» SOURCE RECORDS:
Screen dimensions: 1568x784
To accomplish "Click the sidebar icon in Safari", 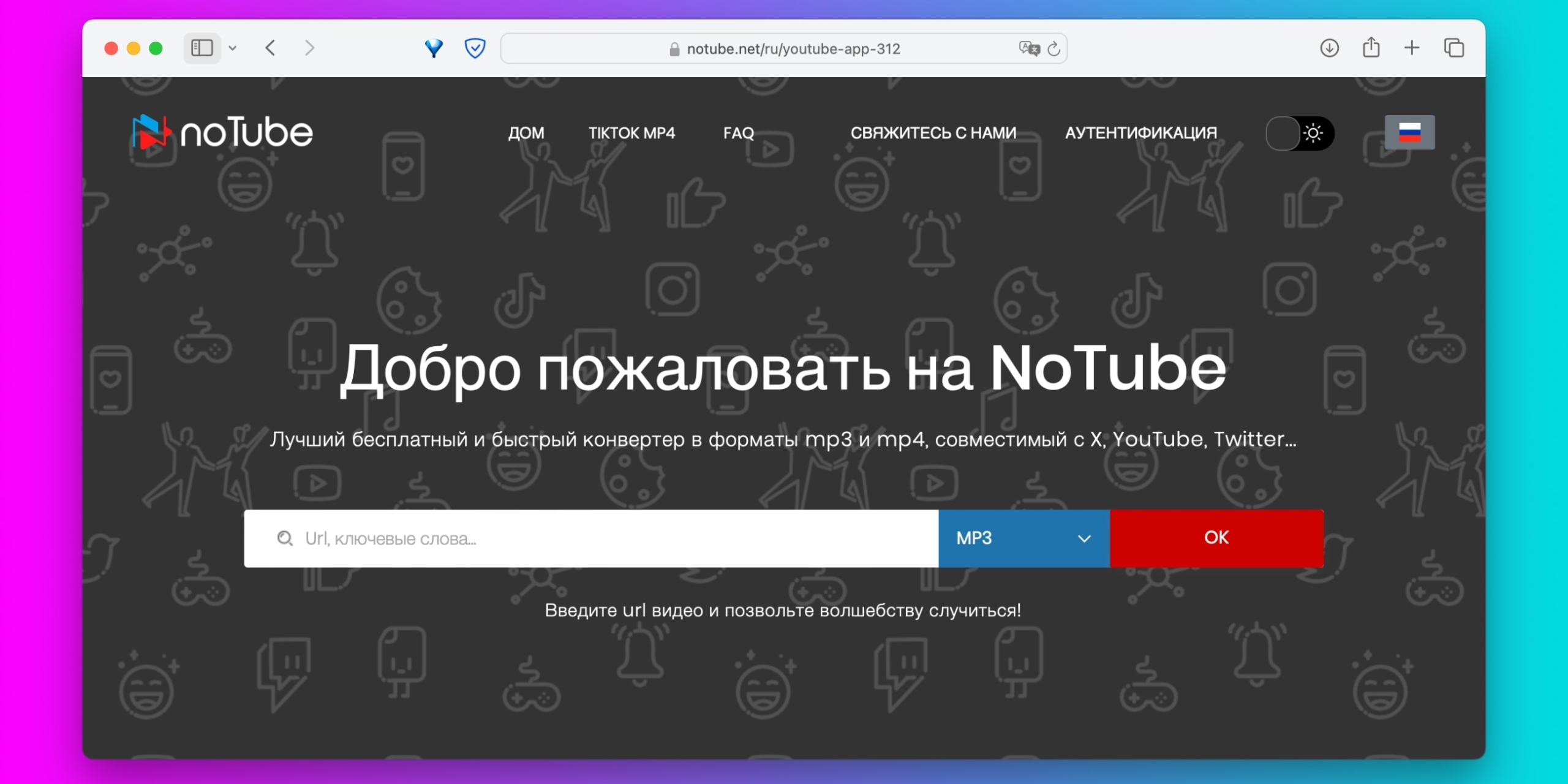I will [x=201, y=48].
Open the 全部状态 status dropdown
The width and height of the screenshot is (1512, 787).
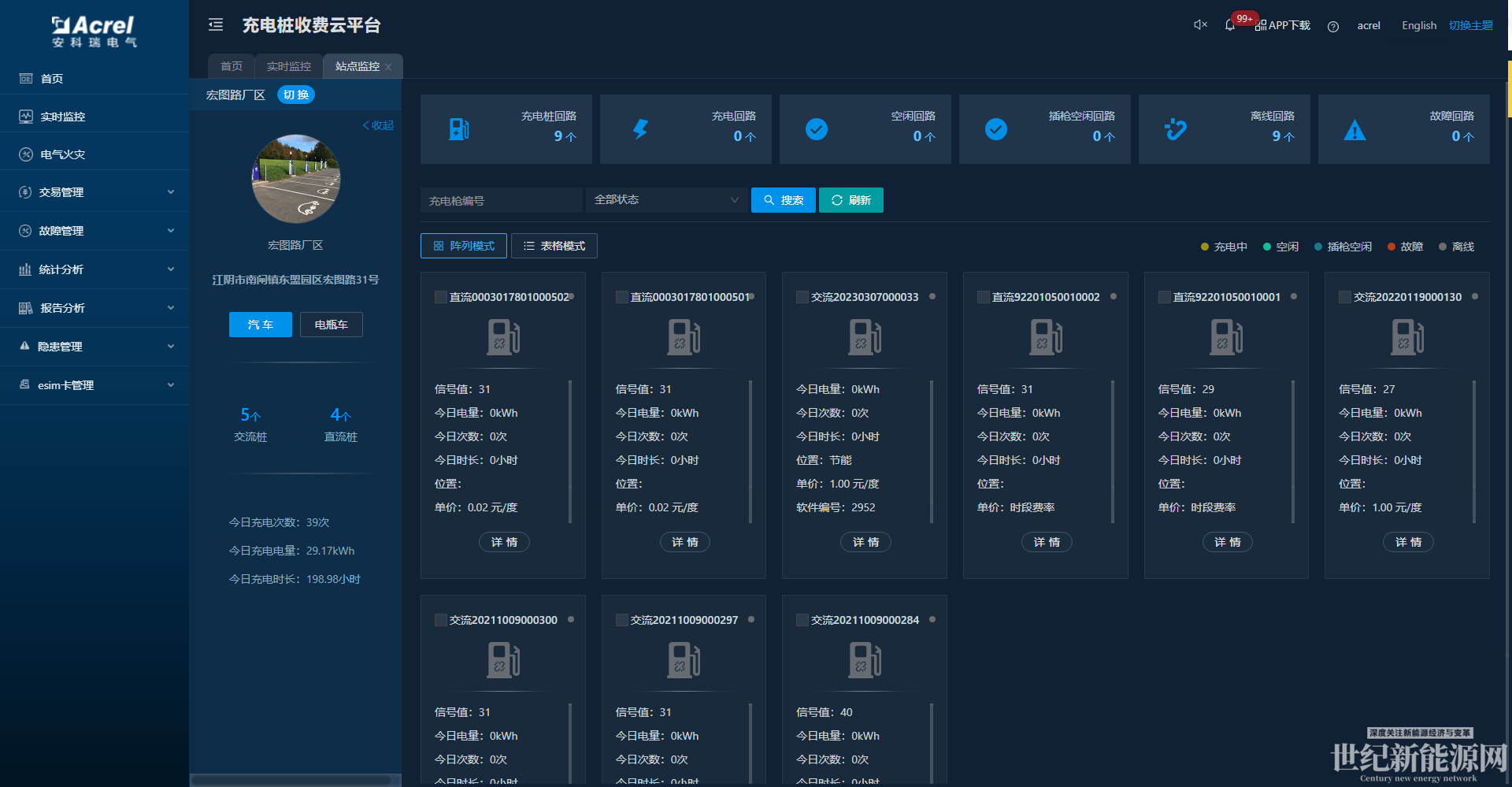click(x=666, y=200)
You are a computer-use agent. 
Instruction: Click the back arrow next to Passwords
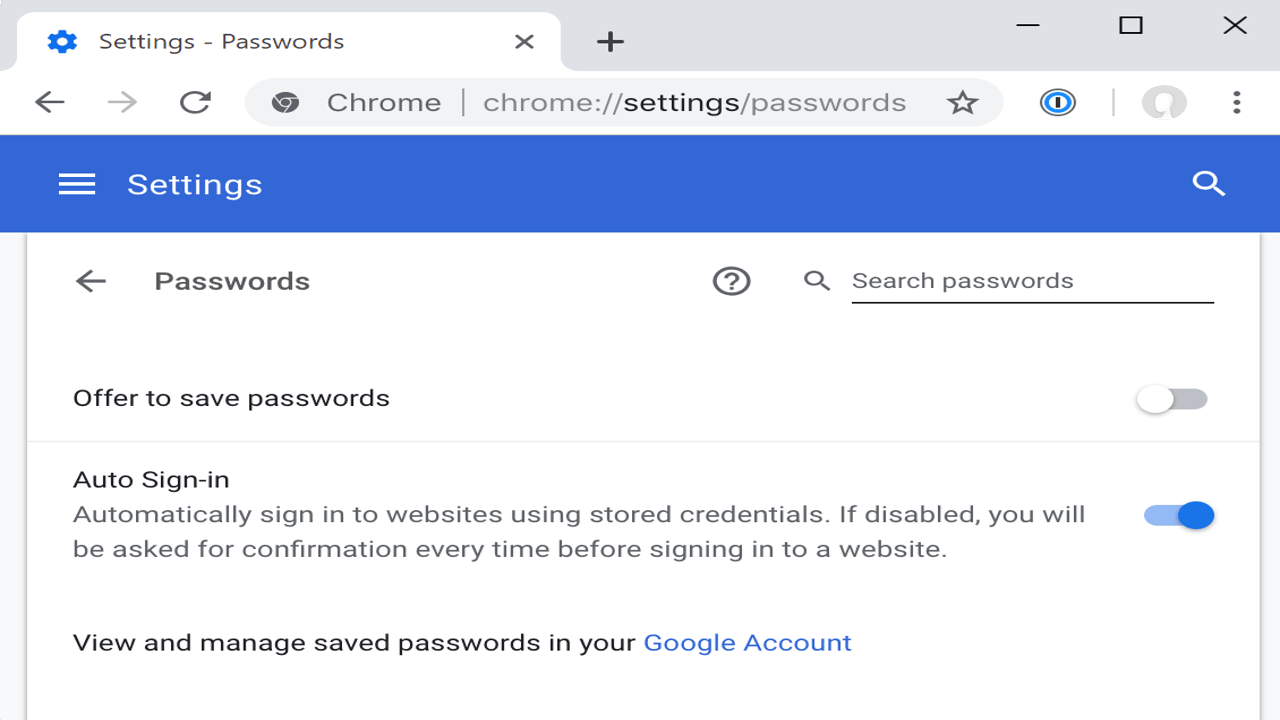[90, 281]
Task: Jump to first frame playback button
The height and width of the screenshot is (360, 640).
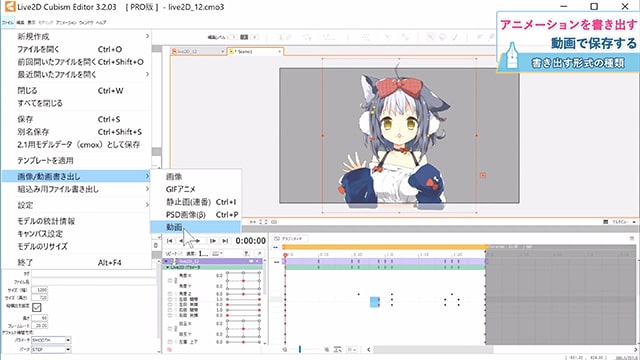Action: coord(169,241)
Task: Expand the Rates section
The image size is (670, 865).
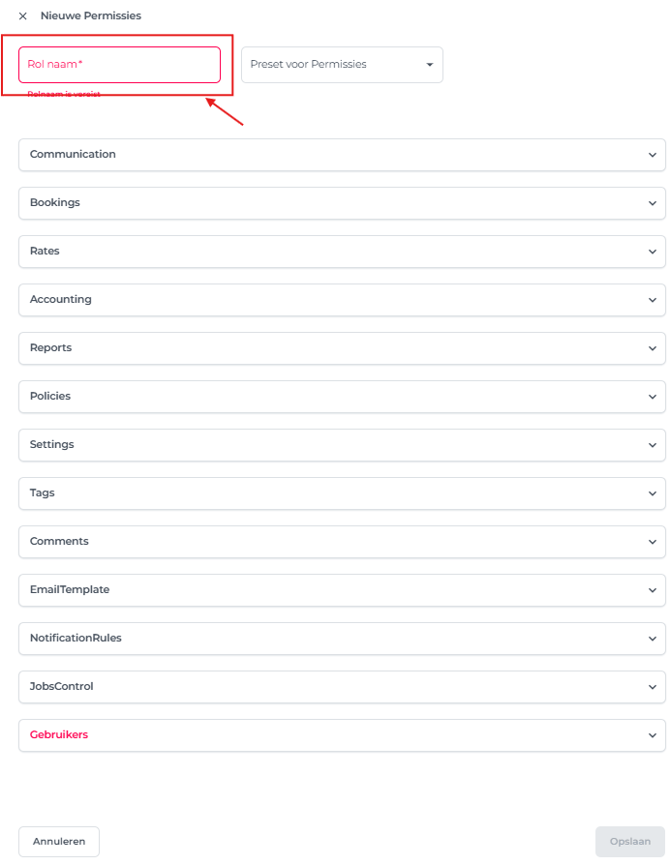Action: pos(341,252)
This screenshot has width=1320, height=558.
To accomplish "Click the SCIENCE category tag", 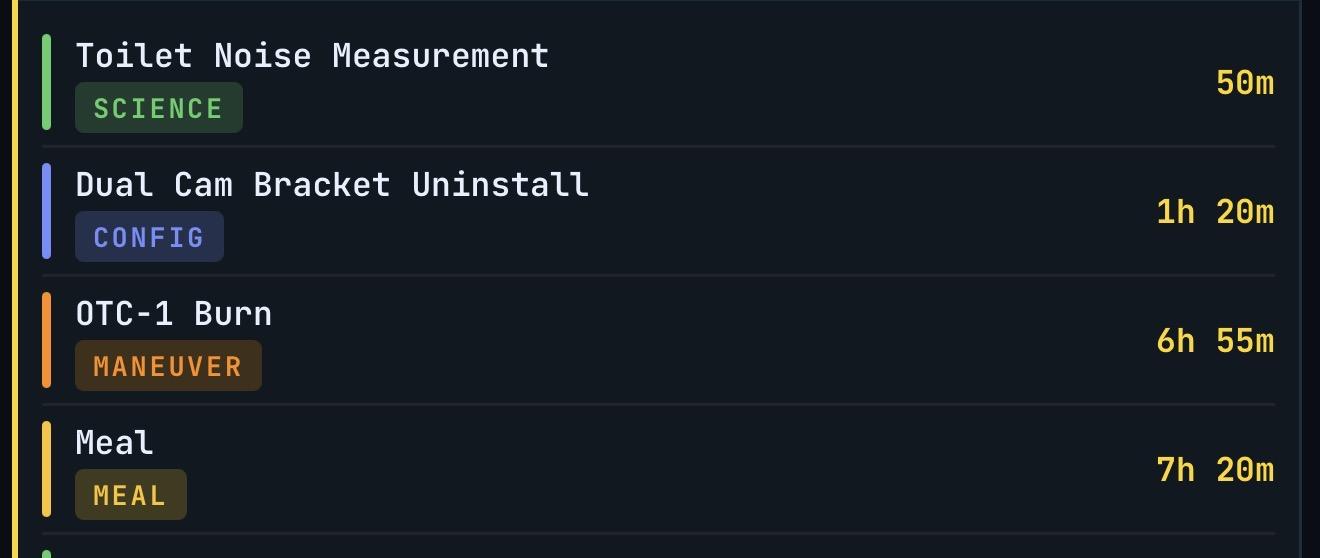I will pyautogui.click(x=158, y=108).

» AIM OF THE EXERCISE: Return, in full, each line above that contains the string "screenshot".

» CORRECT RESPONSE:
The width and height of the screenshot is (1512, 787).
The height and width of the screenshot is (360, 640).
This screenshot has width=1320, height=558.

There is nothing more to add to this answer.